> [TEXT]
######
„Politische Bildung ist höchst relevant für eine funktionsfähige und lebendige Demokratie“

Die Politikwissenschaftlerin Prof. Monika Oberle war an dem Verbundprojekt „Pilotmonitor politische Bildung“ beteiligt und erläutert im Gespräch mit dem UniReport die wichtigsten Erkenntnisse der Studie.

Monika Oberle. © privat

UniReport: Frau Oberle, der Begriff „Politische Bildung“ ist in diesen bewegten Zeiten einer, über den diskutiert und gestritten wird – heftiger als vor einigen Dekaden. Kann man sich als Wissenschaftlerin (auch) über eine solche Diskursrelevanz freuen? Oder droht auch eine Überfrachtung des Begriffs und des Lernfeldes, wenn es zum Beispiel darum geht, Demokratie zu vermitteln und einzuüben?

Monika Oberle: Als Bürgerin kann ich mich nicht freuen, in welchem Ausmaß die freiheitliche Demokratie heute von innen und außen unter Druck steht. In der Tat werden in diesen Zeiten auch Rufe nach politischer Bildung lauter. Politische Bildung ist jedoch keine Feuerwehr, die eine prekäre Demokratie alleine, und am besten kurzfristig, retten kann. Das wäre eine Überfrachtung der Erwartungen. Zugleich ist politische Bildung höchst relevant für eine funktionsfähige und lebendige Demokratie. Interventionsstudien zeigen beispielsweise Effekte politischer Bildungsmaßnahmen, die durch andere Sozialisationsinstanzen wie das familiäre Umfeld bedingte Ungleichheiten in politischen Kompetenzen ausgleichen können. Insofern ist es entscheidend, den von Ihnen skizzierten Diskurs in politisches Handeln zu überführen und die formale und non-formale politische Bildung langfristig mit angemessenen Ressourcen zu unterfüttern und auch wissenschaftlich zu begleiten.
######
Zeigeeinträge für Wörter und Elemente:
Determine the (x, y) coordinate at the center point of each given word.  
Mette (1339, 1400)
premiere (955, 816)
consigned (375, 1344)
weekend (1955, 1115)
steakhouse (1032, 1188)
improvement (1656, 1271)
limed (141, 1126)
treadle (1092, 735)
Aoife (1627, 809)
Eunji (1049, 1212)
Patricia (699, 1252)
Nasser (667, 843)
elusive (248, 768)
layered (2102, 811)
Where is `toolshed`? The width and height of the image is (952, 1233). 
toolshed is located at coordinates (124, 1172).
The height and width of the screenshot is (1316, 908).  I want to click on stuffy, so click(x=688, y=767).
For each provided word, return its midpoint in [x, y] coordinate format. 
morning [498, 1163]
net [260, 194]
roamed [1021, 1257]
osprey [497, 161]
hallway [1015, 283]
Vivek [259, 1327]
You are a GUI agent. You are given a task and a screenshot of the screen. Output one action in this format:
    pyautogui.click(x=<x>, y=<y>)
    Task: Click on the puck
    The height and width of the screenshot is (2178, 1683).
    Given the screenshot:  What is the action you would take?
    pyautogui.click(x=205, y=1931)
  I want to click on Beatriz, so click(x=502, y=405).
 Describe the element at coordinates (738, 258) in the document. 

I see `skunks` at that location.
######
> [AUFGABE 1] An welchem Verbundprojekt war Monika Oberle laut dem Interview über politische Bildung beteiligt?
> [AUFGABE 2] Zählen Sie alle Adjektive auf, die im Interview über politische Bildung unmittelbar vor dem Wort „Demokratie“ stehen oder mit „und“ an ein solches Adjektiv angeschlossen sind.
> [AUFGABE 3] Führen Sie das Interview über politische Bildung im Anschluss an seinen letzten Satz fort.

> [SCHRIFTLICHE ANTWORT 1] Am Verbundprojekt „Pilotmonitor politische Bildung“.

> [SCHRIFTLICHE ANTWORT 2] funktionsfähige, lebendige, freiheitliche, prekäre

> [SCHRIFTLICHE ANTWORT 3]
Lassen sich die Ergebnisse des Pilotmonitors auf einen Nenner bringen, im Sinne von: Wie steht es um die Politische Bildung in Deutschland?

Der Pilotmonitor politische Bildung steht zum freien Download bereit unter https://www.bpb.de/shop/buecher/schriftenreihe/561272/pilotmonitor-politische-bildung/?global=true&global-format-main=all&global-year=all&cc-license=all

Es gibt große Diskrepanzen, in welchem Umfang und in welcher Qualität Menschen in Deutschland heute politische Bildung erfahren. Dies variiert im Bildungsförderalismus nicht nur nach Bundesländern, sondern leider auch nach sozialer Herkunft. So findet sich an nicht-gymnasialen Schulformen beispielsweise ein deutlich geringerer Anteil an Politikunterricht, der von fachlich ausgebildeten Lehrkräften unterrichtet wird. Und auch in der non-formalen politischen Jugend- und Erwachsenenbildung, die überwiegend auf freiwillige Teilnahme setzt, werden oftmals vorab politisch Interessierte adressiert und Menschen mit niedrigerem Bildungsabschluss weniger erreicht. Von Egalität im Bereich politischer Bildung sind wir in Deutschland damit noch weit entfernt.

Das Fach Politik wird oft fachfremd unterrichtet – die Lehrenden sind dafür eigentlich nicht ausgebildet. Ist das grundsätzlich ein Problem? Bringen Lehrende aus anderen Fächern nicht auch wertvolle Erfahrungen ein? Wenn Politik auch in Fächern wie beispielsweise Mathematik oder im Fremdsprachenunterricht thematisiert werden soll, wie Sie vorgeschlagen haben, heißt das doch auch, dass der/die Lehrende nicht ursprünglich Politik studiert haben muss?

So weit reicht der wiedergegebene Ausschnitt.